[Stored data]:
• • • • • • •
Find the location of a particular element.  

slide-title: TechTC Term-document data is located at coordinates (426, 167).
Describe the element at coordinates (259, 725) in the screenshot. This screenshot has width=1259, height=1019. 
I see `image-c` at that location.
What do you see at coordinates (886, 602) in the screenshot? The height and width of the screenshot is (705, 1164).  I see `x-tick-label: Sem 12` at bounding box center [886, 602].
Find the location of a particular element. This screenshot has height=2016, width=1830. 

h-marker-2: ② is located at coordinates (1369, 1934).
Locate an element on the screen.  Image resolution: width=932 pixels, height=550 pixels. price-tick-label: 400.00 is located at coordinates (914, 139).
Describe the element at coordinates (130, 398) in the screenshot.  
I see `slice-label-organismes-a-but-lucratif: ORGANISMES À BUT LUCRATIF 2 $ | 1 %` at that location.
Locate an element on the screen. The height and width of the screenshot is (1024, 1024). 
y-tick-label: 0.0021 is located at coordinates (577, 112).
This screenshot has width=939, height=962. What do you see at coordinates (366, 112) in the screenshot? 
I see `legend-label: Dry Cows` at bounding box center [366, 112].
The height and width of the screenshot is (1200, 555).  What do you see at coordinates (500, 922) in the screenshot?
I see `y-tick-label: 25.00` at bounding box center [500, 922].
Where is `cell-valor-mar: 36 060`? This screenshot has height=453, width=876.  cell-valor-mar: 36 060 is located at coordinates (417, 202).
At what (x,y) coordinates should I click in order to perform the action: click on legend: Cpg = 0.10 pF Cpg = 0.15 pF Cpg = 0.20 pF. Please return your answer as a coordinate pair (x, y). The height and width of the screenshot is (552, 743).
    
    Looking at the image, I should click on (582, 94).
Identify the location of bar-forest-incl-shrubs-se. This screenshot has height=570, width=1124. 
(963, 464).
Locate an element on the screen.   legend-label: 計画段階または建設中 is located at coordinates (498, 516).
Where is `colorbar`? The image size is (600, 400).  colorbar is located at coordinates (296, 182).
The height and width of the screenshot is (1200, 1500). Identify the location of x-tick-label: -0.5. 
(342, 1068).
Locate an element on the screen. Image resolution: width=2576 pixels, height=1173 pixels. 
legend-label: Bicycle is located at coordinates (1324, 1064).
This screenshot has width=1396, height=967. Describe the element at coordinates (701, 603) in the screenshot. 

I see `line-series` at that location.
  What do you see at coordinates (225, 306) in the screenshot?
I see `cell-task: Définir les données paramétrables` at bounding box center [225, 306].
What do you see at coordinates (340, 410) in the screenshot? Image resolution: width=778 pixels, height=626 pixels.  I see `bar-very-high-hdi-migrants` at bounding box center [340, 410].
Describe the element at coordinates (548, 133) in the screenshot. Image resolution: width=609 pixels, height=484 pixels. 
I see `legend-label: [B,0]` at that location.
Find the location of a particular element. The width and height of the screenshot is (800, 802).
• • • • • • •
[Assignment]:
Recast everything in the entries above, from the very beginning down to and including the line containing "ORGANISMES À BUT", as a JSON list of strings with one string per line and blank lines omitted.

[Answer below]:
[
  "Find the location of a particular element.  ",
  "slide-title: TechTC Term-document data is located at coordinates (426, 167).",
  "Describe the element at coordinates (259, 725) in the screenshot. This screenshot has width=1259, height=1019. ",
  "I see `image-c` at that location.",
  "What do you see at coordinates (886, 602) in the screenshot? The height and width of the screenshot is (705, 1164).  I see `x-tick-label: Sem 12` at bounding box center [886, 602].",
  "Find the location of a particular element. This screenshot has height=2016, width=1830. ",
  "h-marker-2: ② is located at coordinates (1369, 1934).",
  "Locate an element on the screen.  Image resolution: width=932 pixels, height=550 pixels. price-tick-label: 400.00 is located at coordinates (914, 139).",
  "Describe the element at coordinates (130, 398) in the screenshot.  ",
  "I see `slice-label-organismes-a-but-lucratif: ORGANISMES À BUT LUCRATIF 2 $ | 1 %` at that location."
]